Temperature piuttosto basse, ma cielo sereno e sole. L’ideale per queste due giornate di «Antarctic Field Training» (AFT) ovvero di corso di sopravvivenza antartica. Tutti coloro che si recano alla base neozelandese Scott (e tutti coloro che vanno alla stazione americana McMurdo) devono fare un corso di sopravvivenza che consiste in una parte teorica (sui rischi ambientali, il gestione di situazioni di emergenza come l’ipotermia, il white-out oppure un ferito nell’ambito di una spedizione) e una parte pratica sul campo (montare una tenda, costruire un rifugio di emergenza nella neve, simulazione di emergenze, cucinare con fornelletti da campo, gestione dei rifiuti, compresi i contenuti dei WC, urina e feci – che vengono raccolti separatamente).

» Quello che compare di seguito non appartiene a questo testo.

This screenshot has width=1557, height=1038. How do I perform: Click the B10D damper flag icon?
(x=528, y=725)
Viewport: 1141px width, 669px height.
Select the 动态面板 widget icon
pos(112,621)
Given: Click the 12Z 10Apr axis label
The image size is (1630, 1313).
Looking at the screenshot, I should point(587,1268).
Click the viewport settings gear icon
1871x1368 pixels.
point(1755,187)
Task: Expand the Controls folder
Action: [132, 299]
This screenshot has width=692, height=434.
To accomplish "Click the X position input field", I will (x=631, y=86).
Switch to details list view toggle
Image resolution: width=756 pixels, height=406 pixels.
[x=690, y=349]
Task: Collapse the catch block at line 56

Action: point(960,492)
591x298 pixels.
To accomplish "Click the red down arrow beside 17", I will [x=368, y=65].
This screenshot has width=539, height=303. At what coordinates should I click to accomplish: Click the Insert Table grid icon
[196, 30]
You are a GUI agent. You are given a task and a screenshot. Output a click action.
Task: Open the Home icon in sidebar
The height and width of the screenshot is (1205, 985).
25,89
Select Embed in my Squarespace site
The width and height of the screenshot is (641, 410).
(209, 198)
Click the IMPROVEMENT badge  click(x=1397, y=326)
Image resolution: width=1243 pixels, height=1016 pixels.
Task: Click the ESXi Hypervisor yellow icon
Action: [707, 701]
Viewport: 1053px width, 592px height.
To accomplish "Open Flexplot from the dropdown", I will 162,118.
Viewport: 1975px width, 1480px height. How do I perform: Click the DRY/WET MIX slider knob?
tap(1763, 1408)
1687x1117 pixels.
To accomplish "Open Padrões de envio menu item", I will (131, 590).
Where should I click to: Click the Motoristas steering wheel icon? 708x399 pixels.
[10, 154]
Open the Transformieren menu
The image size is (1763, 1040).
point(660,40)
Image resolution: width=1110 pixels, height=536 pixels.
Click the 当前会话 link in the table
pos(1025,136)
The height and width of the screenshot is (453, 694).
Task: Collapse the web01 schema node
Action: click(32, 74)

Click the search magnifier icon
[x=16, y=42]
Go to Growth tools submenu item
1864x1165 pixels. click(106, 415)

Partiamo dalla base Scott dopo pranzo, per installare il campo in una località situata sulla piattaforma di Ross, a una ventina di chilometri di distanza. Il posto si chiama Windless Bight e si trova ai piedi dell’Erebus, il più attivo dei vulcani antartici (3.790 m). Anche se sembra vicinissimo, quel « marmittone infernale » dista 50 chilometri da dove ci troviamo. Oggi è quieto, mentre ieri fumava proprio come una immensa marmitta. Sopra il monte Terror, un vulcano spento situato all’estremità nord-est dell’isola di Ross, si è formata una nube lenticolare che ricopre la cima del vulcano come un grande cappello.
La nostra istruttrice si chiama Kimberley Wallace, ma tutti la chiamano Billie. E’ neozelandese e ha un’energia e una determinazione inossidabili. Ci accompagna alla località in cui monteremo le tende (siamo in tre : Neville Ritchie, un archeologo neozeolandese che si occupa del restauro e delle conservazione delle capanne storiche del Mare di Ross e Tony Wells, un neozelandese esperto nella gestione di situazioni di emergenza, in particolare nella localizzazione e nel recupero di persone smarrite). Montiamo due tende piramidali « Scott ». Dopodiché procediamo alla costruzione dei rifugi di emergenza nella neve, lavorando con pala e sega: la neve dell’Antartide è cosi’ asciutta e compatta che si taglia benissimo con una sega speciale, come se fosse polistirolo. La neve ideale per costruire un igloo! Il rifugio di emergenza: in pratica si tratta di scavare un buco nella neve delle dimensioni adeguate a ospitare una o più persone, strette strette in modo che il calore si conservi e permetta una sopravvivenza di qualche ora, fintanto che i soccorsi – chiamati per radio- arrivino.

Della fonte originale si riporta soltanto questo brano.